In this specific scenario, the information needed from the database and NACs are equally important. Having only one will likely be insufficient because of the nature of the problem - both NACs running as the active/master NAC. The reason why both are equally important is because both the primary and secondary NACs query the database (every 1 second) to determine if it is the master NAC. It does this by comparing the id in the master_nac table to the conf/nacNodeId value on its local NAC server. If it is the same then it will continue running as the active NAC. If it is different then it will either shutdown or start the "master application context dm" depending on whether it was the master NAC or not. This is how each of the NACs understand which role they are supposed to play in the active/passive HA setup that Nolio offers. 

If the NAC was the master and detects it's roll has changed to be the passive NAC then it will log these messages:

  • first I Am Alive report time of new master is [2020-12-18 15:21:19.267].
  • last I Am Alive report time of new master is [2020-12-18 15:21:19.267].
  • I am no longer the master NAC. Master is MasterNac[id=1, nacNode=NacNode[id=10008, hostname='<hostname of New NAC>', ip='<IP Address Of New NAC>'], lastIAmAlive=2020-12-18 15:21:19.267, firstIAmAlive=2020-12-18 15:21:19.267, upgradeState=DONE]
  • stopping master application context...

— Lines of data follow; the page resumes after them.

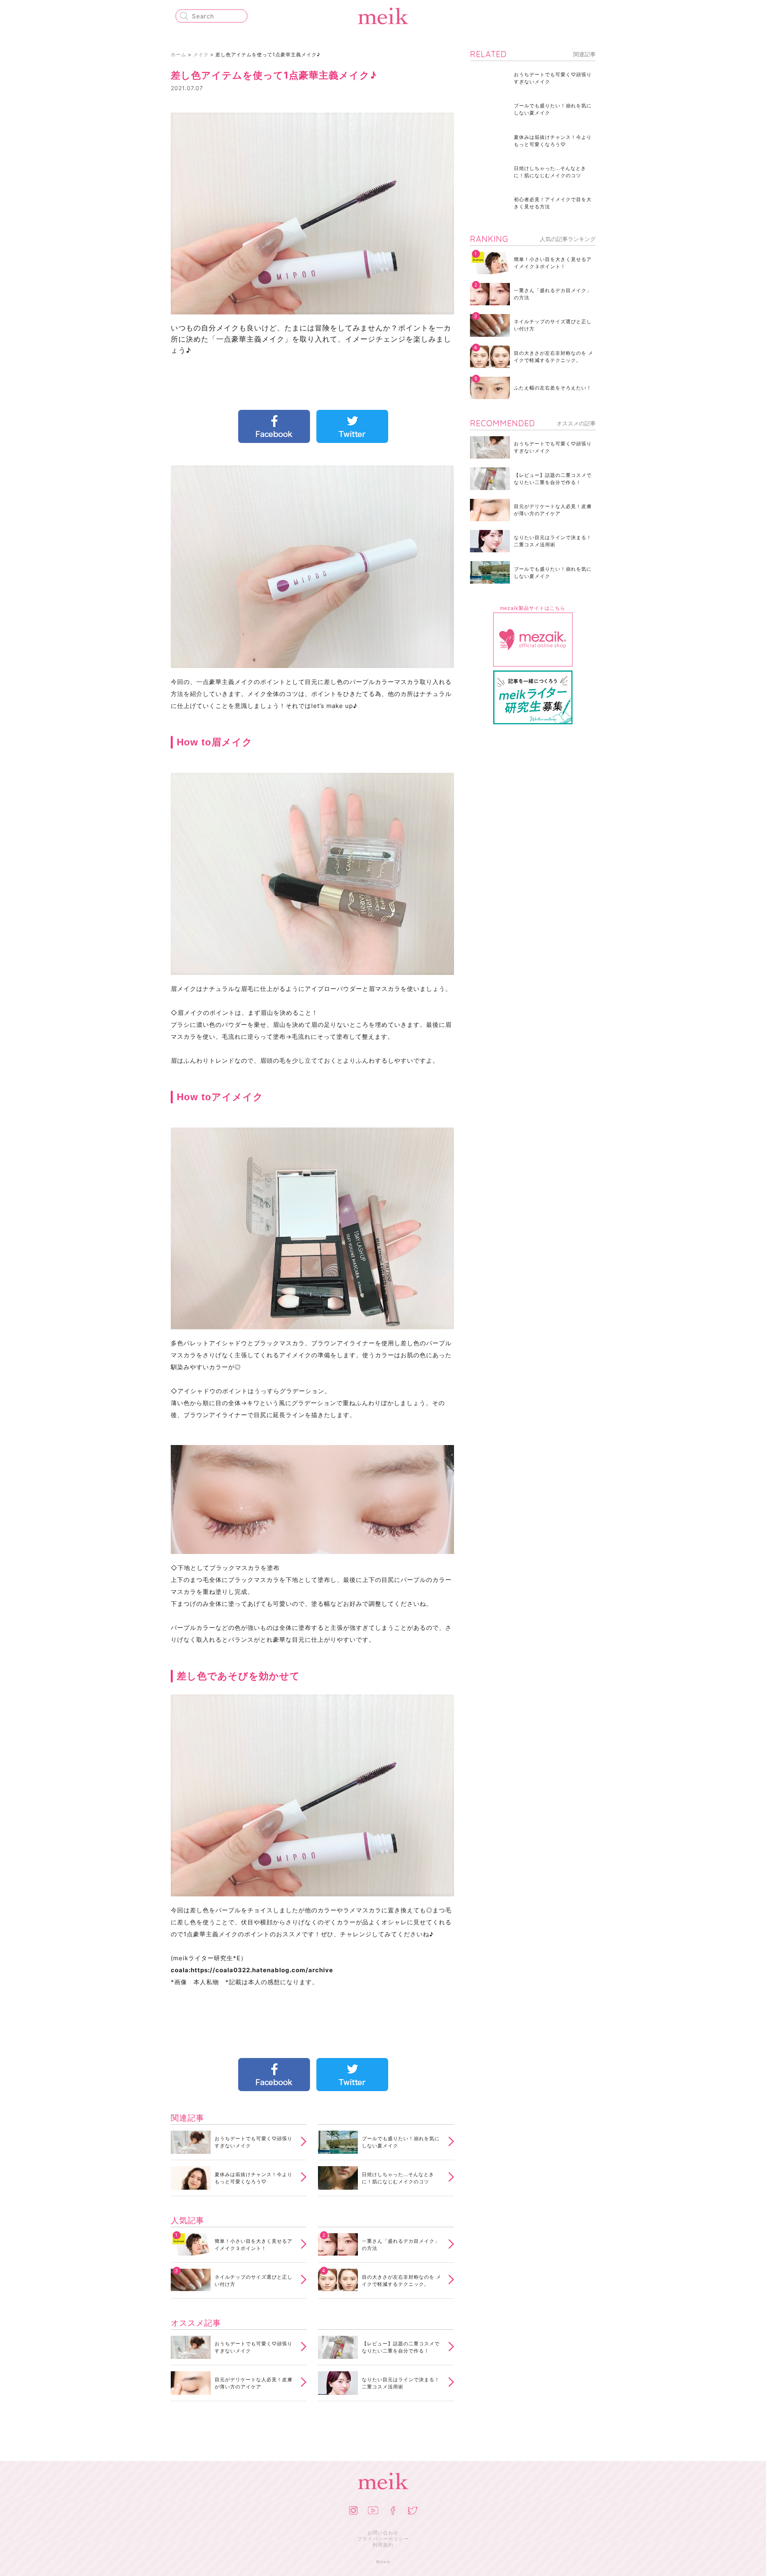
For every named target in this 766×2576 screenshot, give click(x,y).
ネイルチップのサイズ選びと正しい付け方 (253, 2280)
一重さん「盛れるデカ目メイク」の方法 (401, 2244)
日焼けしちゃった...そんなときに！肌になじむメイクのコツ (398, 2178)
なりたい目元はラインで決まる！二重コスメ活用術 (401, 2383)
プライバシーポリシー (383, 2539)
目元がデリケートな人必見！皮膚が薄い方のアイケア (253, 2383)
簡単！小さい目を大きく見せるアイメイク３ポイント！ (253, 2244)
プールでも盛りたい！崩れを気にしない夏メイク (401, 2142)
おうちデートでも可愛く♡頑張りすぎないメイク (253, 2142)
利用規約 (383, 2545)
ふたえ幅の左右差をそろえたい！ (553, 388)
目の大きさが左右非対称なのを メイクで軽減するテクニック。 (401, 2280)
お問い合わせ (383, 2533)
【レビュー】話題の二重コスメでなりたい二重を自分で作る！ (401, 2347)
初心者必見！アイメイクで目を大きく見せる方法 (553, 203)
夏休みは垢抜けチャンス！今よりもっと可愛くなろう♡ (253, 2178)
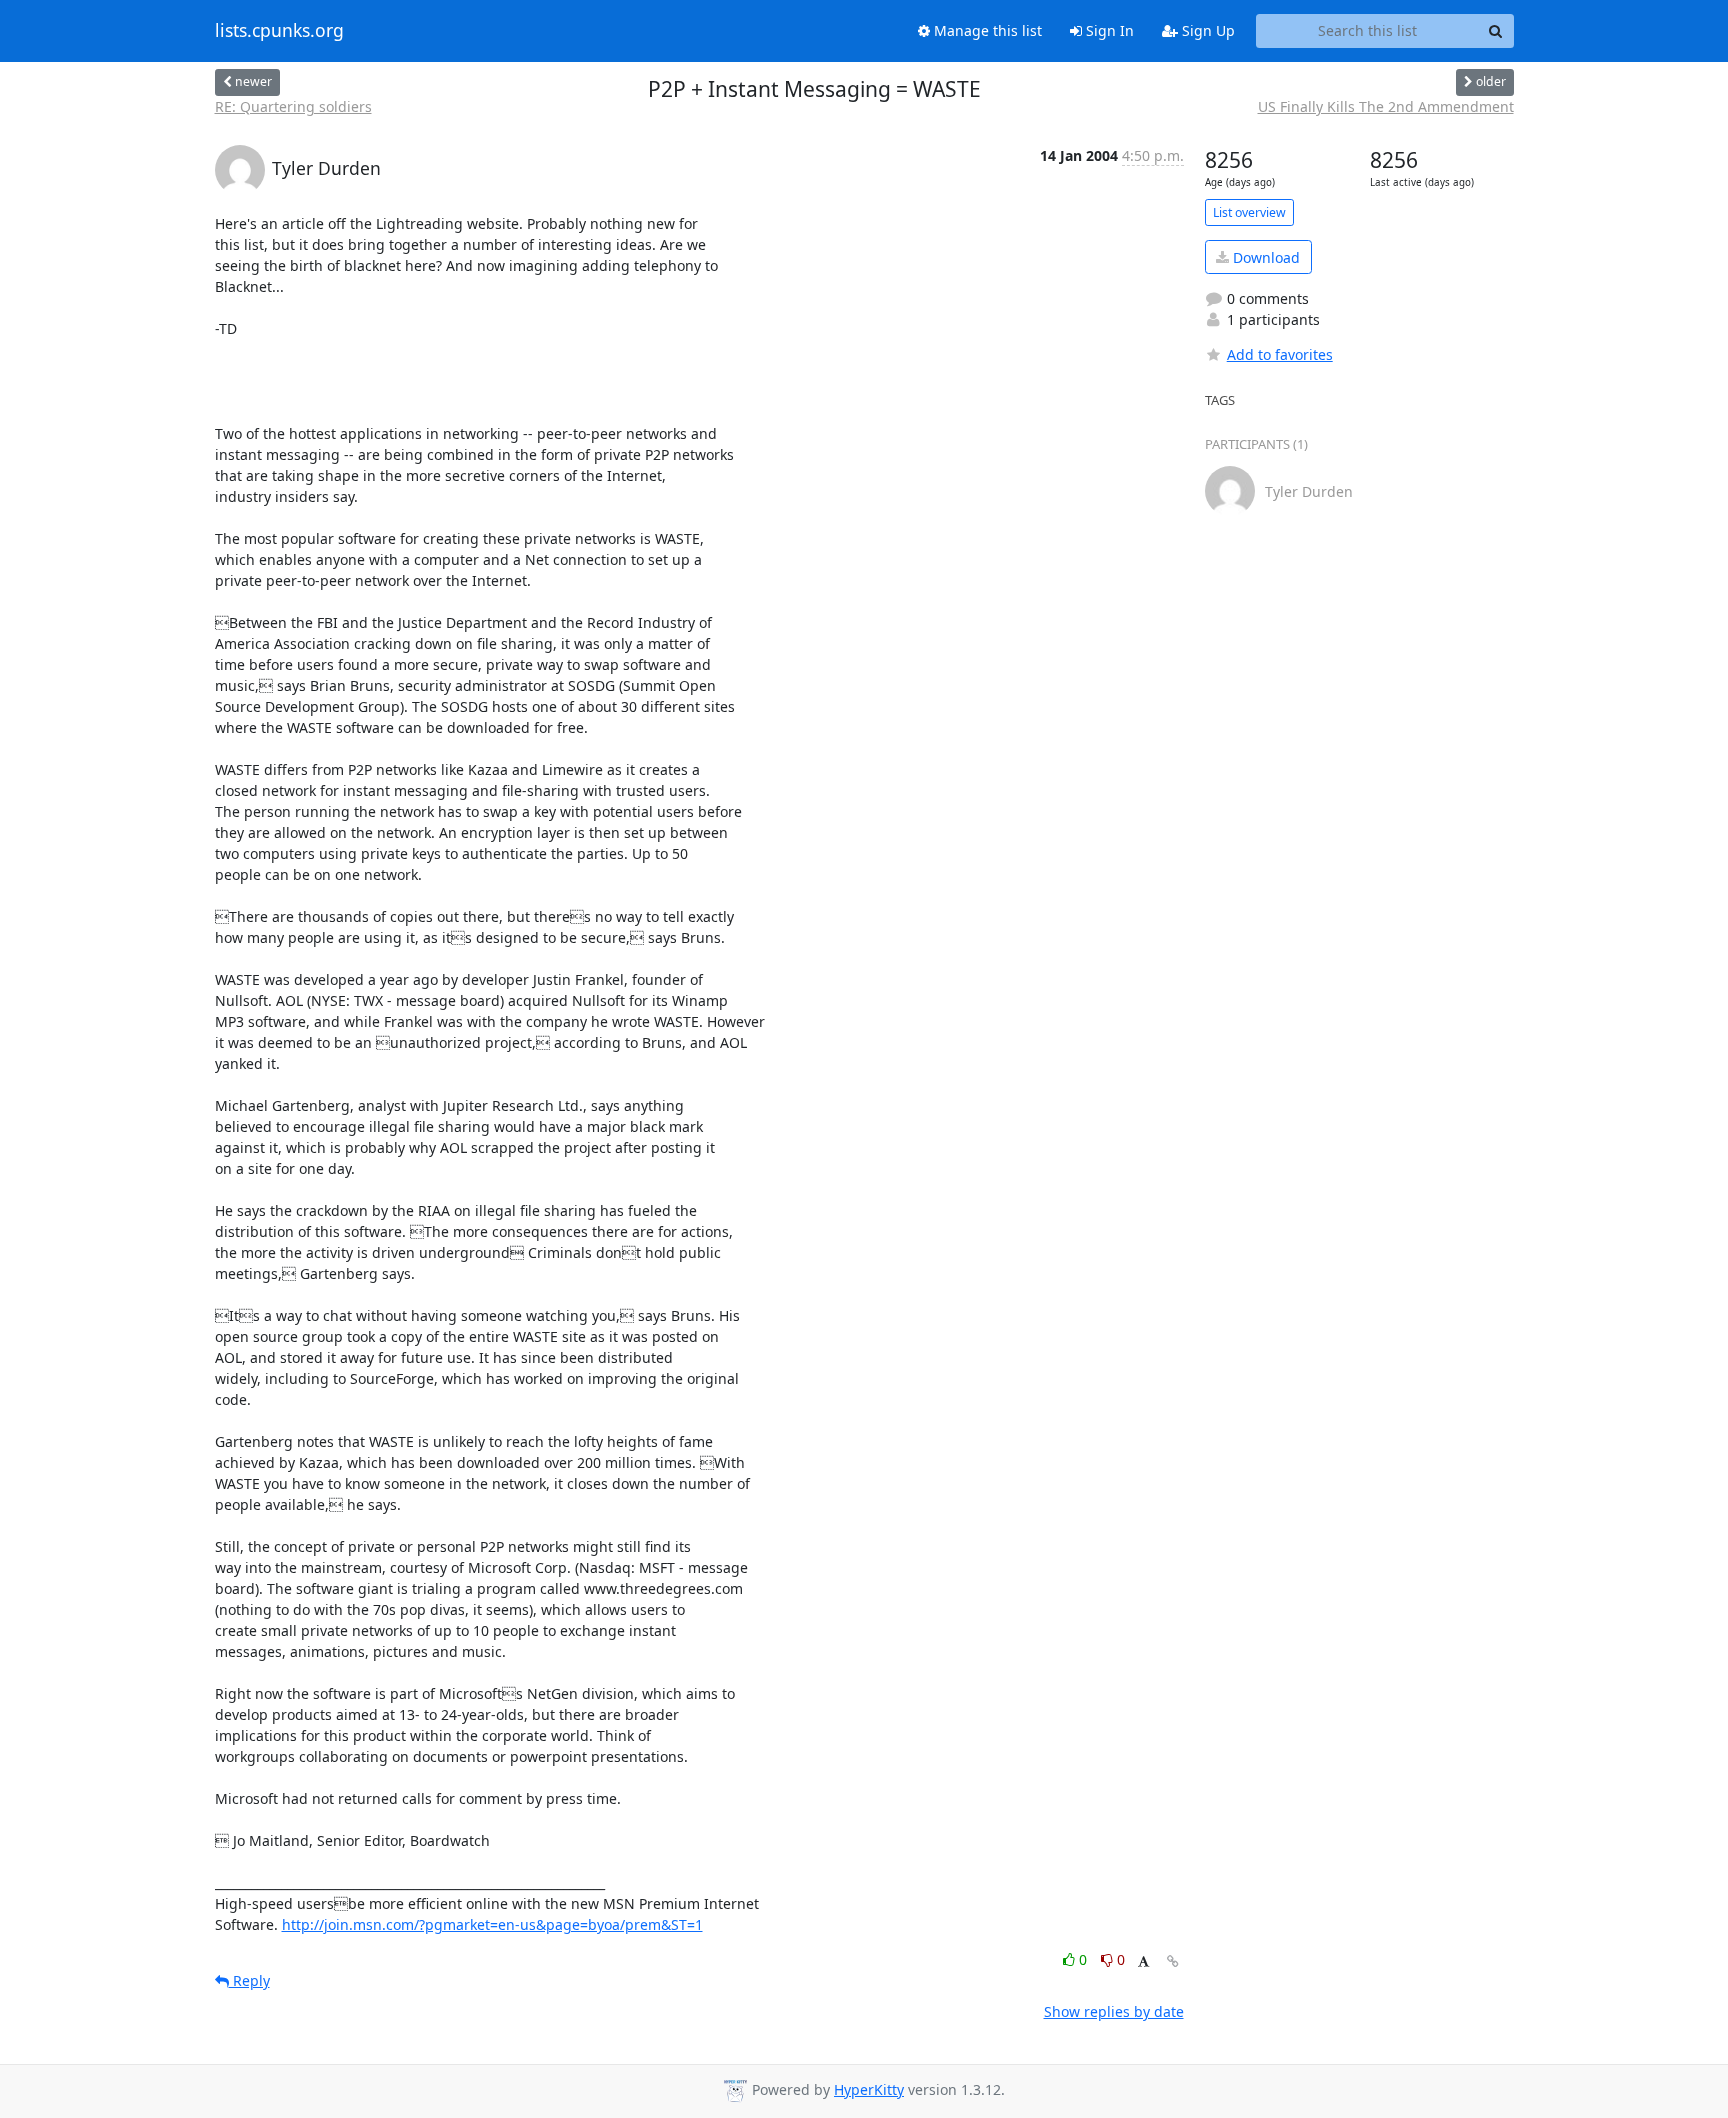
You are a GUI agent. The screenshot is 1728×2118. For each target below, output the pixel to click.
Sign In (1108, 30)
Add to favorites (1280, 354)
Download (1264, 257)
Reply (249, 1980)
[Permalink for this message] (1173, 1961)
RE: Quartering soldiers (293, 106)
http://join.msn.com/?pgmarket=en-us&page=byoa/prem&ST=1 (492, 1924)
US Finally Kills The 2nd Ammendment (1386, 106)
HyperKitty (869, 2089)
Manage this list (986, 30)
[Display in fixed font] (1143, 1962)
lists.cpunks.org (279, 31)
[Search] (1496, 31)
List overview (1249, 212)
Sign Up (1206, 30)
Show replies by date (1114, 2011)
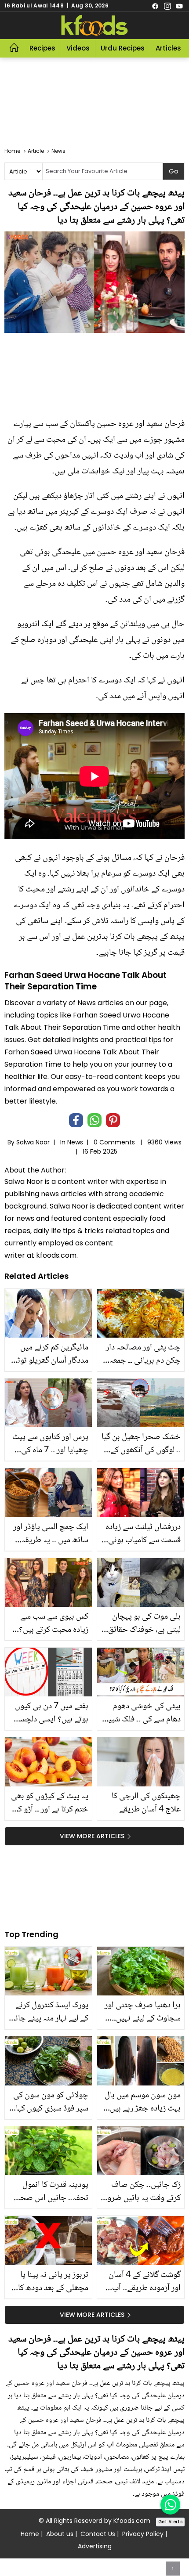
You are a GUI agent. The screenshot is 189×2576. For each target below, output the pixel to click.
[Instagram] (167, 6)
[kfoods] (94, 25)
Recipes (42, 48)
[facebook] (155, 6)
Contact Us (97, 2533)
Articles (168, 48)
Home (30, 2533)
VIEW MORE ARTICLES (92, 1836)
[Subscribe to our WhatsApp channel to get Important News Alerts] (170, 2505)
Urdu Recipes (123, 48)
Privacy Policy (143, 2533)
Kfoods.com (131, 2520)
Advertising (95, 2546)
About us (59, 2533)
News (75, 1142)
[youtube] (179, 6)
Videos (78, 48)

If the NAC was passive and its roll has changed to be the master NAC then it will log these messages:

  • an attempt is made to force this NAC to be master.
  • I became the master NAC.
  • forced this NAC to be master successfully.
  • starting master application context...

Since both NACs should be using the same DB there should not be a time when the NACs are out of sync in terms of what roll they're playing. Anytime one NAC shows either of these messages the other NAC should also show the other set of messages. If they're not then that indicates a difference in what they're getting from the database and that both NACs trying to behave as the active/master NAC at the same time (which is unsupported).